• What this task involves: Revise the material below by changing every "Viewport" to "Display", leaving everything else untouched.

Rows on where targets appear:
···
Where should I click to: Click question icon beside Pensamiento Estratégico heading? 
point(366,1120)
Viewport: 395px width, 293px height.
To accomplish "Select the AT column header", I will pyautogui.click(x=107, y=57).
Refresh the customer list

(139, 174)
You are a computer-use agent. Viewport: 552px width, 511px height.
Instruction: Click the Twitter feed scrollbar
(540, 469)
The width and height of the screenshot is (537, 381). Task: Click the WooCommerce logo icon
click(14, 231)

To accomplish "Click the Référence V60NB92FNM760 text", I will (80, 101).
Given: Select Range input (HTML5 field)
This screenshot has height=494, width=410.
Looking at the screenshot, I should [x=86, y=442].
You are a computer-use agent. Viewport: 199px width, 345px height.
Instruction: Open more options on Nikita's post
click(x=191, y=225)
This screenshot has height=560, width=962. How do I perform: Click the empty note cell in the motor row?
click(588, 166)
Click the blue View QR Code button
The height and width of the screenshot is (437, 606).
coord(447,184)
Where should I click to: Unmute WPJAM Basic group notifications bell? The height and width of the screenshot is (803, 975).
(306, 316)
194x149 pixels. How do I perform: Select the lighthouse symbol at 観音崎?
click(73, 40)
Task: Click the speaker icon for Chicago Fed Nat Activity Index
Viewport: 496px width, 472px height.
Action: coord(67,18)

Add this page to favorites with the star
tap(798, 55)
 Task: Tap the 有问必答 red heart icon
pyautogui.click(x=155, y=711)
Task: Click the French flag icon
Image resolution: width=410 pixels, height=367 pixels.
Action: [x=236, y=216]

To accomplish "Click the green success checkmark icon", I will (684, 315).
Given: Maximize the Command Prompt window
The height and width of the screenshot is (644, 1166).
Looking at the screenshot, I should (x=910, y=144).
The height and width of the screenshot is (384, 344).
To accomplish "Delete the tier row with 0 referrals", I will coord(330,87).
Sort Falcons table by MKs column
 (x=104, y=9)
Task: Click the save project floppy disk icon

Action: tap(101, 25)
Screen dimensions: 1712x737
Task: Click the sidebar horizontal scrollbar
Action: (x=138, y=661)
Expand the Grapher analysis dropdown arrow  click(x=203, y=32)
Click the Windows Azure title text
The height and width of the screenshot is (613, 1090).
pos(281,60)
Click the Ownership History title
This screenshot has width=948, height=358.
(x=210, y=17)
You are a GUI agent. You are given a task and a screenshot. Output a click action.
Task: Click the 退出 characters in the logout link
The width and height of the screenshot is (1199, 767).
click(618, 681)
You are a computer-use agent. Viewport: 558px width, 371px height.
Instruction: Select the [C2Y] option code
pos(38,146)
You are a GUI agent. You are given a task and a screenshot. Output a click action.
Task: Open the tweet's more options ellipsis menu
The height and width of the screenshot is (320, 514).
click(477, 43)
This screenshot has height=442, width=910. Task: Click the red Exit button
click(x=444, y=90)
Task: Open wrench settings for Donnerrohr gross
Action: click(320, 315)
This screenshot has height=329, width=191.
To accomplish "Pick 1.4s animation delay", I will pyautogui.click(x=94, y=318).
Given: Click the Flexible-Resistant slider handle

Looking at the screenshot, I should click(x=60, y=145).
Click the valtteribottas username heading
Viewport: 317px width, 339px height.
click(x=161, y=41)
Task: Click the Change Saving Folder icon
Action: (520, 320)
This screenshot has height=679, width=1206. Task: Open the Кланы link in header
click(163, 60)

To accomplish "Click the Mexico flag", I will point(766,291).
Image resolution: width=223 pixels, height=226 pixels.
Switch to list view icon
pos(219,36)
···
• Result for this exercise:
Where should I click to: Click question icon beside Pensamiento Estratégico heading? 
point(366,1120)
Display: 395px width, 293px height.
To accomplish "Select the AT column header", I will pyautogui.click(x=107, y=57).
Refresh the customer list

(139, 174)
You are a computer-use agent. Display: 552px width, 511px height.
Instruction: Click the Twitter feed scrollbar
(540, 469)
The width and height of the screenshot is (537, 381). Task: Click the WooCommerce logo icon
click(14, 231)

To accomplish "Click the Référence V60NB92FNM760 text", I will (80, 101).
Given: Select Range input (HTML5 field)
This screenshot has height=494, width=410.
Looking at the screenshot, I should [x=86, y=442].
You are a computer-use agent. Display: 199px width, 345px height.
Instruction: Open more options on Nikita's post
click(x=191, y=225)
This screenshot has height=560, width=962. How do I perform: Click the empty note cell in the motor row?
click(588, 166)
Click the blue View QR Code button
The height and width of the screenshot is (437, 606).
coord(447,184)
Where should I click to: Unmute WPJAM Basic group notifications bell? The height and width of the screenshot is (803, 975).
(306, 316)
194x149 pixels. How do I perform: Select the lighthouse symbol at 観音崎?
click(73, 40)
Task: Click the speaker icon for Chicago Fed Nat Activity Index
Display: 496px width, 472px height.
Action: coord(67,18)

Add this page to favorites with the star
tap(798, 55)
 Task: Tap the 有问必答 red heart icon
pyautogui.click(x=155, y=711)
Task: Click the French flag icon
Image resolution: width=410 pixels, height=367 pixels.
Action: [x=236, y=216]

To accomplish "Click the green success checkmark icon", I will (684, 315).
Given: Maximize the Command Prompt window
The height and width of the screenshot is (644, 1166).
Looking at the screenshot, I should (x=910, y=144).
The height and width of the screenshot is (384, 344).
To accomplish "Delete the tier row with 0 referrals", I will coord(330,87).
Sort Falcons table by MKs column
 (x=104, y=9)
Task: Click the save project floppy disk icon

Action: tap(101, 25)
Screen dimensions: 1712x737
Task: Click the sidebar horizontal scrollbar
Action: (x=138, y=661)
Expand the Grapher analysis dropdown arrow  click(x=203, y=32)
Click the Windows Azure title text
The height and width of the screenshot is (613, 1090).
pos(281,60)
Click the Ownership History title
This screenshot has width=948, height=358.
(x=210, y=17)
You are a GUI agent. You are given a task and a screenshot. Output a click action.
Task: Click the 退出 characters in the logout link
The width and height of the screenshot is (1199, 767).
click(618, 681)
You are a computer-use agent. Display: 558px width, 371px height.
Instruction: Select the [C2Y] option code
pos(38,146)
You are a GUI agent. You are given a task and a screenshot. Output a click action.
Task: Open the tweet's more options ellipsis menu
The height and width of the screenshot is (320, 514).
click(477, 43)
This screenshot has height=442, width=910. Task: Click the red Exit button
click(x=444, y=90)
Task: Open wrench settings for Donnerrohr gross
Action: click(320, 315)
This screenshot has height=329, width=191.
To accomplish "Pick 1.4s animation delay", I will pyautogui.click(x=94, y=318).
Given: Click the Flexible-Resistant slider handle

Looking at the screenshot, I should click(x=60, y=145).
Click the valtteribottas username heading
Display: 317px width, 339px height.
click(x=161, y=41)
Task: Click the Change Saving Folder icon
Action: (520, 320)
This screenshot has height=679, width=1206. Task: Open the Кланы link in header
click(163, 60)

To accomplish "Click the Mexico flag", I will point(766,291).
Image resolution: width=223 pixels, height=226 pixels.
Switch to list view icon
pos(219,36)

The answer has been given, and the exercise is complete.